> [TASK INPUT]:
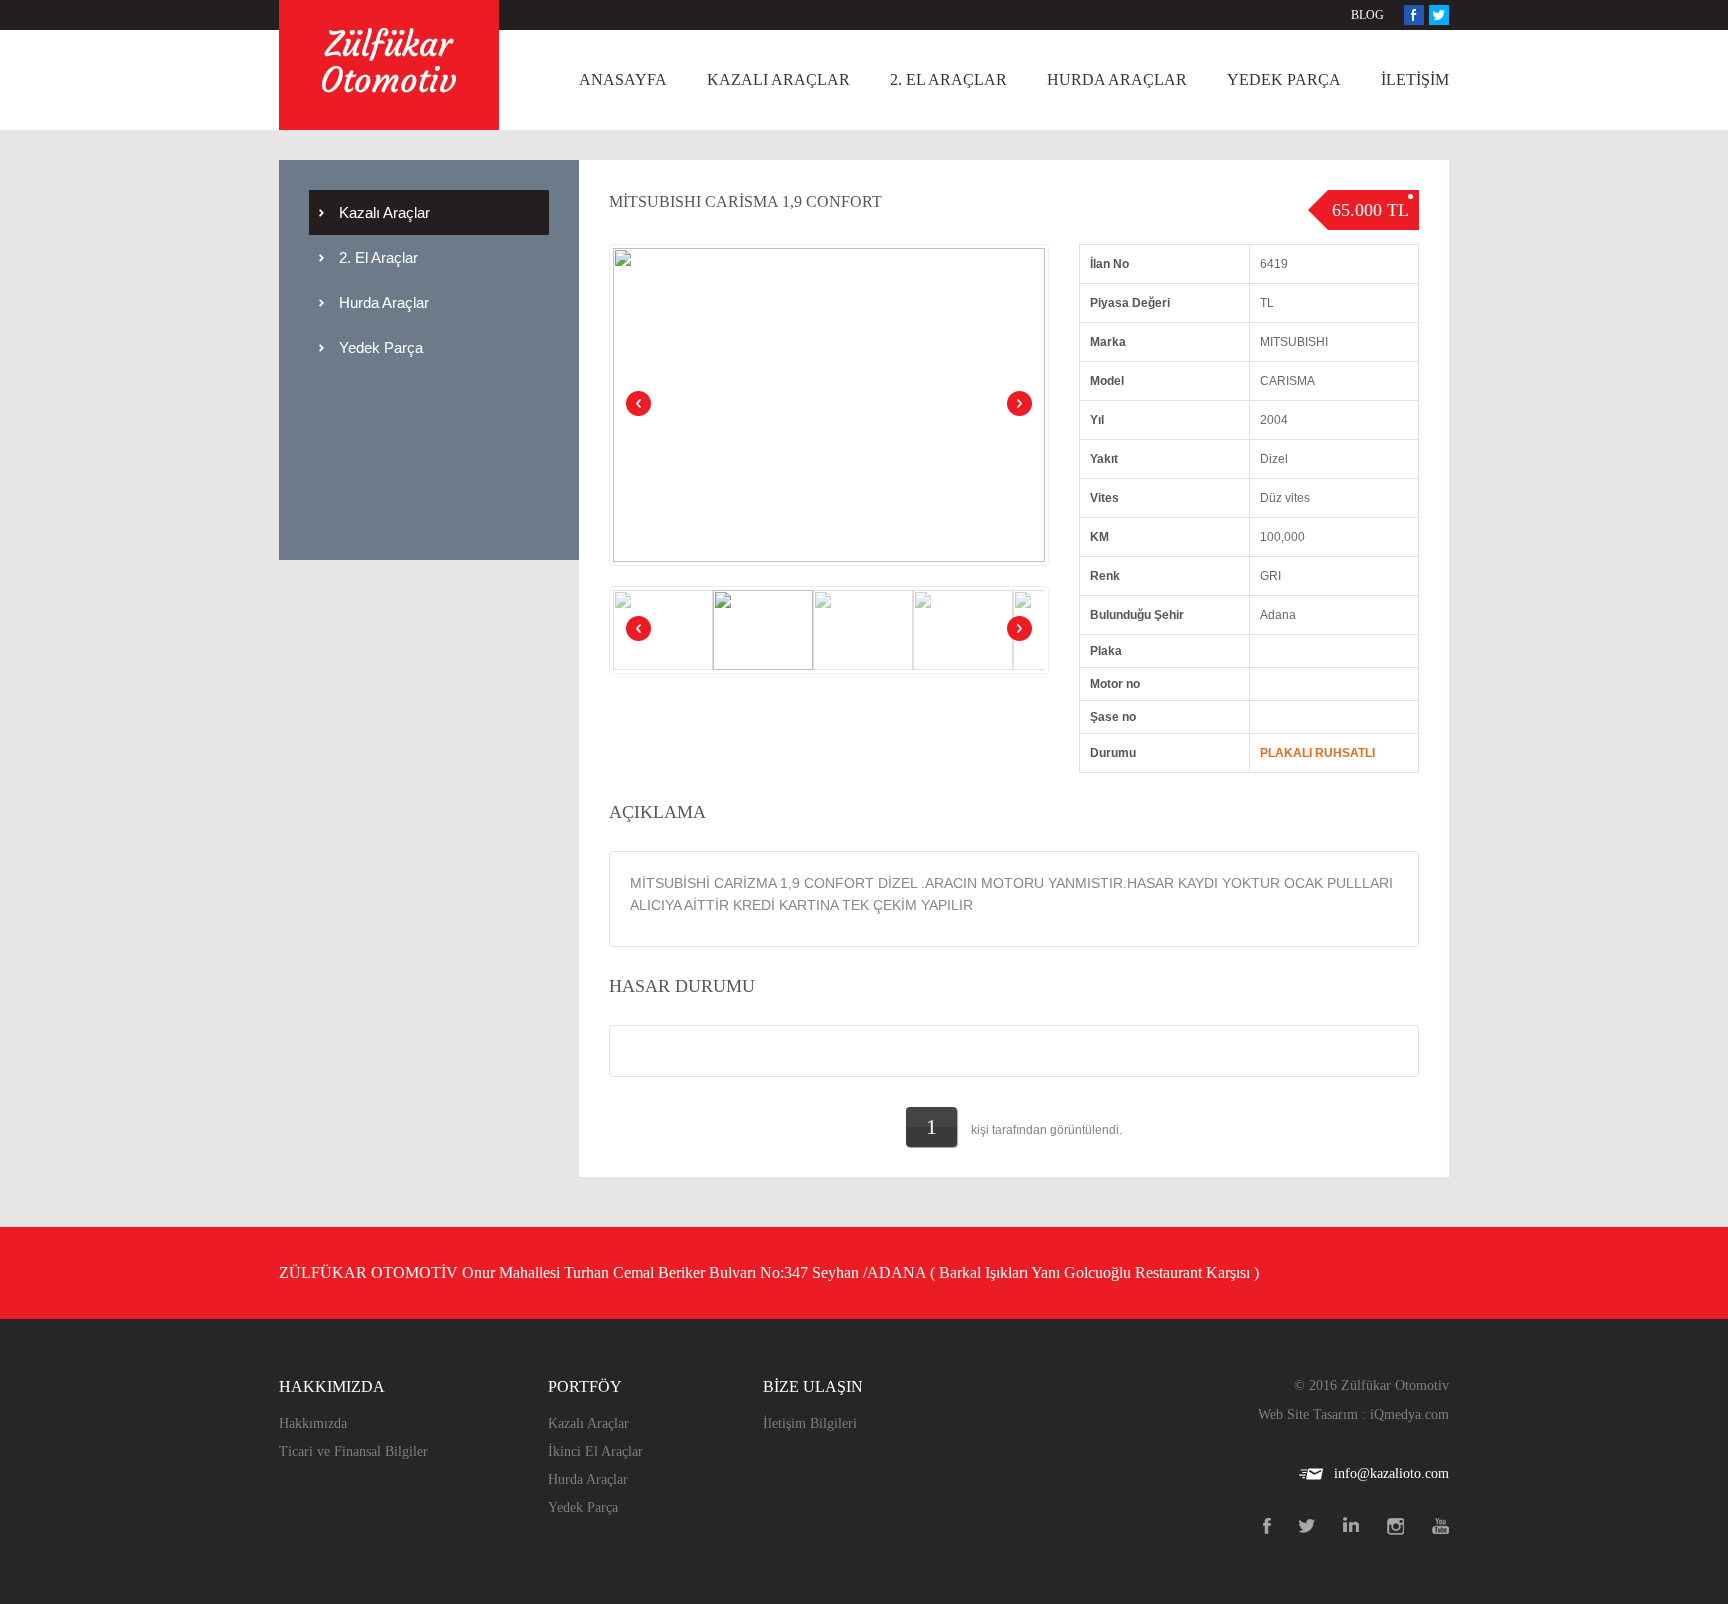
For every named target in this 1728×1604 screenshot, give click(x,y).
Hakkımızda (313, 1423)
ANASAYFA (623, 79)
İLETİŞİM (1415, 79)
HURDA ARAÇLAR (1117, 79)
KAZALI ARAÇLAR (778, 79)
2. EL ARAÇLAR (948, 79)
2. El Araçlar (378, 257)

> [AIM OF THE TASK]:
When you reach an image, pass over it, and retype all other material exactly.

> [TASK OUTPUT]:
For every named target in this 1728×1604 screenshot, give click(x,y).
Hakkımızda (313, 1423)
ANASAYFA (623, 79)
İLETİŞİM (1415, 79)
HURDA ARAÇLAR (1117, 79)
KAZALI ARAÇLAR (778, 79)
2. EL ARAÇLAR (948, 79)
2. El Araçlar (378, 257)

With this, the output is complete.